The GFR (sometimes written as eGFR) Glomerular Filtration Rate is simply a way of saying “estimated kidney function.” The functional unit of the kidney is called a “nephron”. You are born with approximately 1 million nephrons in each kidney. That number never increases and nephrons do not regenerate when permanently damaged. Within each nephron is the glomerulus, which is responsible for the first stage of the filtering process of the blood. The function of the glomerulus represents the overall function of the kidneys, expressed as a percentage. So, if your GFR is 55, then your estimated overall kidney function is currently 55%. The GFR, along with the creatinine value, is generally the starting point for evaluating the health and functionality of the kidneys.

I’ve been told I have kidney disease. What does that mean?

Chronic kidney disease, or CKD, means that you have damage to your kidneys. This means that your kidneys cannot filter blood as well as they once did. CKD is generally a progressive disease and happens slowly over time. There are 5 stages of kidney disease which are based on your level of kidney function. Stages 1, 2, and often 3, can easily go unnoticed, as the symptoms are often vague or related to other conditions such as high blood pressure, fluid and electrolyte imbalance, and diabetes. Once an official diagnosis of “Kidney Disease” has been made, your primary care physician should refer you to a nephrologist or kidney care provider like Colorado Kidney Care for a consultation and maintenance of your condition.

I’ve been diagnosed with Kidney Disease. Does this mean I need dialysis?

You should not need dialysis until your kidney function is less than 20%. At that point you will begin to feel unwell and treatments/interventions are no longer effective in managing symptoms and supplementing the functions of your kidneys. This can be a very slow transition for some patients. In general, many patients do not have any obvious symptoms of kidney disease until the kidneys actually begin failing. We will work closely with you regarding options and providing information so you can make an informed decision on which type of dialysis might be right for you—long before you need it.

How much fluid should I be drinking each day?

In general you should drink a minimum of 2-3L of non-caffeinated fluids on a daily basis.  Water is the fluid of choice for patients with kidney disease, however some non-caffeinated fluids are okay as well. Electrolyte-replacement drinks are not recommended for the typical person. Please ask your physician about beverages that are best for you and what to avoid, especially alcoholic beverages.

What can I do to preserve my kidney function?

There are several things you can do to take control of your health and help preserve your kidney function:

  • Maintain tight control on your blood pressure. Typically this is less than 130/80 but your doctor may have different guidelines based on your specific health condition.  Maintaining a low sodium diet will assist in this process (less than 2000mg/day).
  • Maintain tight control over your blood sugar if you are a diabetic.
  • Stay well hydrated, see above guidelines.
  • Let your physician know if you become ill, especially with vomiting/diarrhea.
  • Notify your physician if you are prescribed new medications to ensure they are ok and the dosing is appropriate for your level of kidney function.

How do I know if the medications I am currently taking are ok for my kidneys?

As your kidney function declines, your medication doses may need to be adjusted accordingly, or stopped completely.
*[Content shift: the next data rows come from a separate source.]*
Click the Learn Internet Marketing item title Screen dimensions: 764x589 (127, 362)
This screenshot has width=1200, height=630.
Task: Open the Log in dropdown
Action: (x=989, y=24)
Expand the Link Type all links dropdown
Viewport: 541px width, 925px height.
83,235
Please inform all of your physicians that you have kidney disease and what level of function you have (provide your eGFR if you are aware of that number). You should also contact your nephrologist to check with them on new medications and dosing. Everyone, regardless of kidney function, should stay away from high doses of NSAIDS (non-steroidal anti-inflammatory medications) like ibuprofen and naproxen sodium.